Instructions for the task
Return every line of the entries below word for word, leaving out the pictures.

Entries
'''
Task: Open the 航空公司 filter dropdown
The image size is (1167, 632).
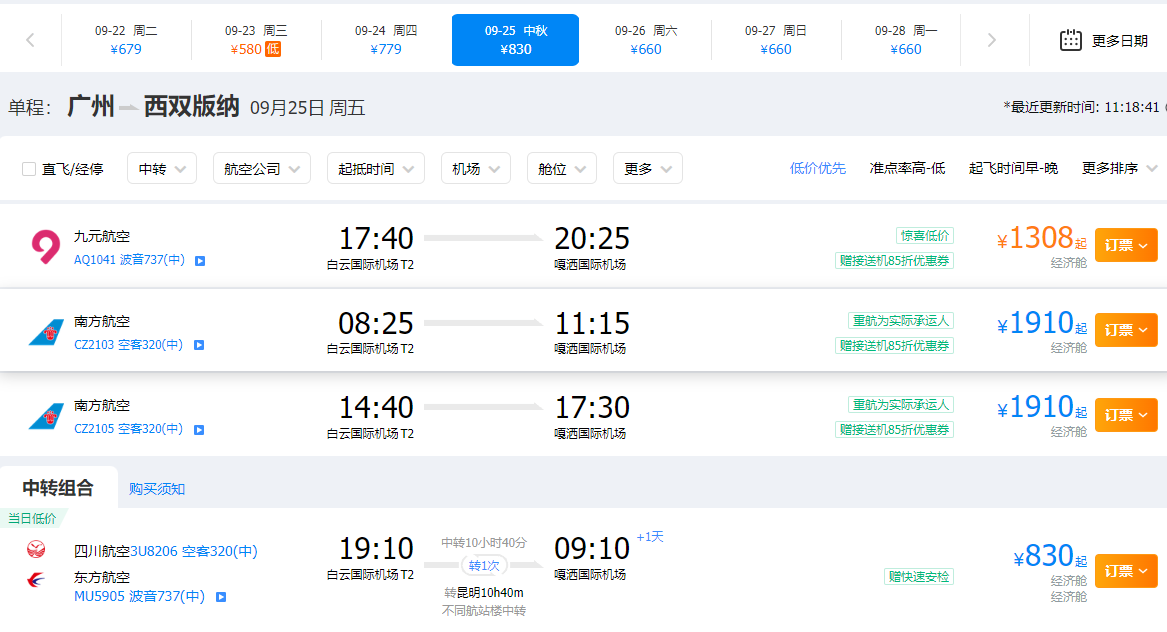Action: point(261,168)
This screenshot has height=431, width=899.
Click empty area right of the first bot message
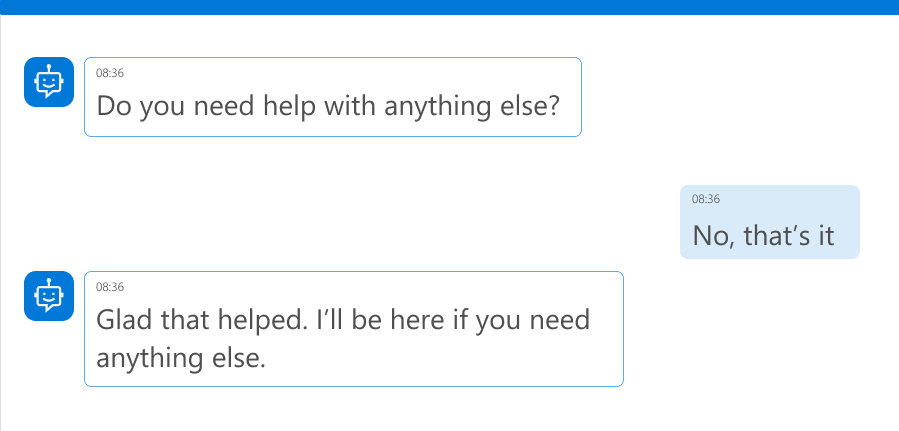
'''
Task output
Task: Open the 航空公司 filter dropdown
The image size is (1167, 632).
Action: point(261,168)
This screenshot has height=431, width=899.
Click empty area right of the first bot message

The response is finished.